Friday, August 9, 2013

Book: One Year to Better Preaching

When I first started preaching, I was a terrible preacher. Then, with practice, training, and no shortage of ego, I became a great preacher. After this, I went to seminary, took preaching courses and went from great to lousy and back again. In the time since then, I have come to edge of something worse than lousy: complacent. I am the preacher that I am. Perhaps I can improve my pastoring, my Bible knowledge, even my evangelistic methods, but I’ll never be a better preacher than I am today.

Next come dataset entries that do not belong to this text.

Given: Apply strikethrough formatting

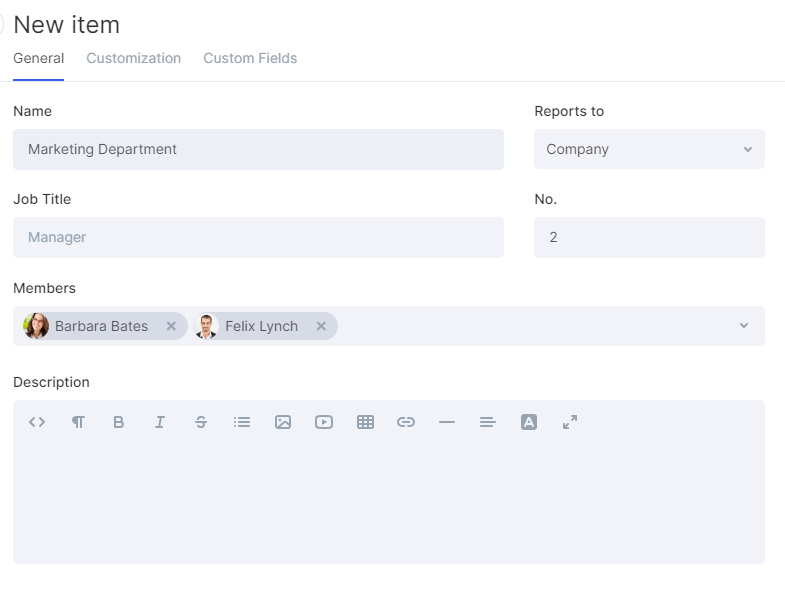Looking at the screenshot, I should 201,422.
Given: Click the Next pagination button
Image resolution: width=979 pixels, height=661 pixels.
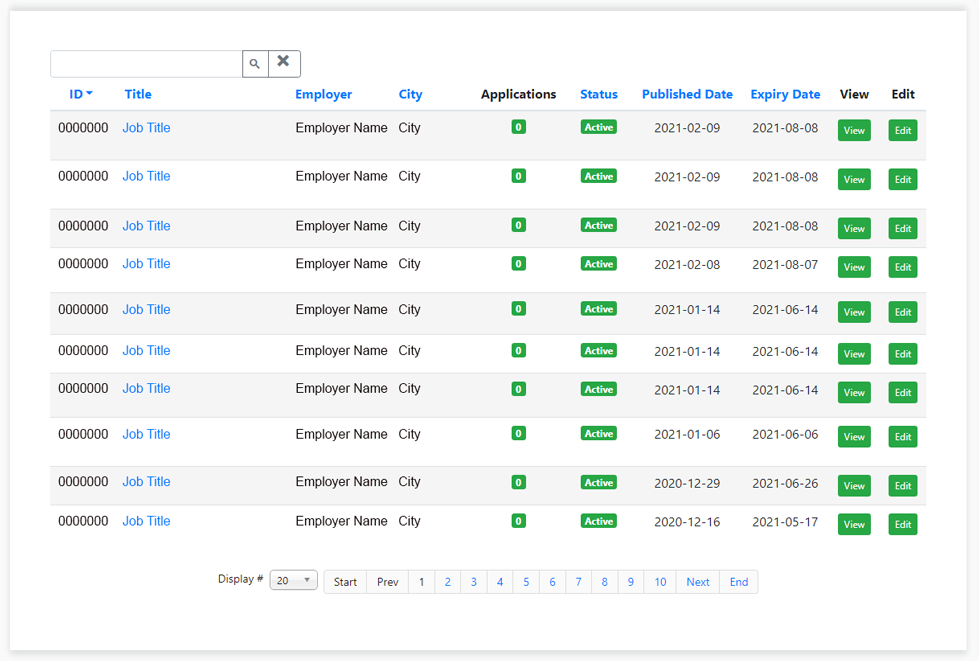Looking at the screenshot, I should (x=697, y=581).
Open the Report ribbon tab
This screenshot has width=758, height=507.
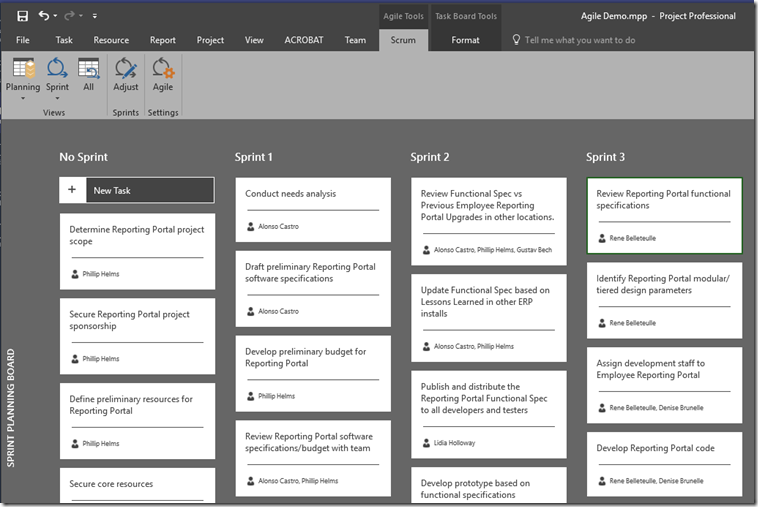tap(163, 40)
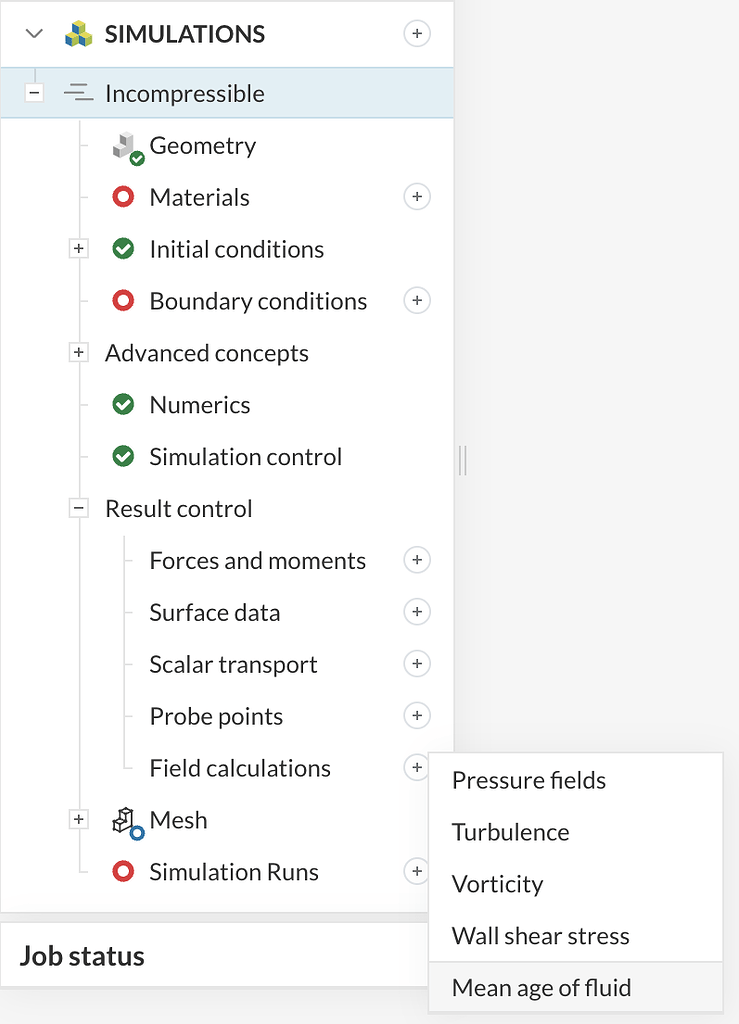The height and width of the screenshot is (1024, 739).
Task: Expand the Mesh tree node
Action: pos(79,820)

clip_image001 Daniel Overdorf’s book, One Year to Better Preaching: 52 Exercises to Hone Your Skills, has been the perfect kick-in-the-pants for me to move past that attitude. This book highlights how almost any preacher can, spread across a year, improve the sermons that he presents.

This is not a book for a seminary or college preaching course—Saving Eutychus or Preaching God’s Word are more suited for the classroom. I would, personally, recommend both of these for a semester-long course. Yet we preaching pastors are not in that classroom these days.

Instead, we have to fit skill-building alongside skill-using. Added to that, we already have our habits of sermon preparation and methods of study. While you can teach an old dog a few new tricks, it is harder to teach a stubborn preacher new ones.

One Year to Better Preaching: 52 Exercises to Hone Your Skills does not attempt to teach all new tricks, though. Instead, Overdorf presents us with simple weekly tasks that will help us pastors improve the level of our preaching. He does not guarantee we will attain to John Chrysostom or Adrian Rogers, but each simple step will help put the edge back on our preaching razor.

These exercises range from forming a prayer group to listening to storytellers to learn their craft. (I recommend Jim Weiss at Greathall Productions, personally, for that.) Additionally, Overdorf provides some suggestions for pastors keeping their devotional life fresh, which we all should recognize as critical for preaching.

Many of Overdorf’s suggestions are things that, when I stop and think about it, I know I should do as a preacher. One Year to Better Preaching: 52 Exercises to Hone Your Skills does not really plow any new ground, nor does it present a new way of preaching that most of us have never considered.

Instead, this is akin to Vince Lombardi’s legendary speech that he allegedly gave the Packers every year: “This, gentleman, is a football.” Overdorf points us back to the sermon and says, effectively, here is a football.

He is encouraging: at no point does he act like he is speaking to slackers or bad preachers. Instead, he points to the idea that we should constantly strive to improve, no matter how good we are at the outset.

My biggest concern for One Year to Better Preaching: 52 Exercises to Hone Your Skills? If you’re a preacher, you need this book and you need to read and use it. If you know a preacher, he needs this book. But I don’t know if I would ever want to receive this as a gift. I might take it the wrong way. And certainly don’t have it anonymously mailed to your pastor’s house or leave it on his pulpit. That would be really, really bad.

So, give him a gift certificate and pray for the best!

Note: I received One Year to Better Preaching: 52 Exercises to Hone Your Skills from Kregel Ministry in exchange for this review.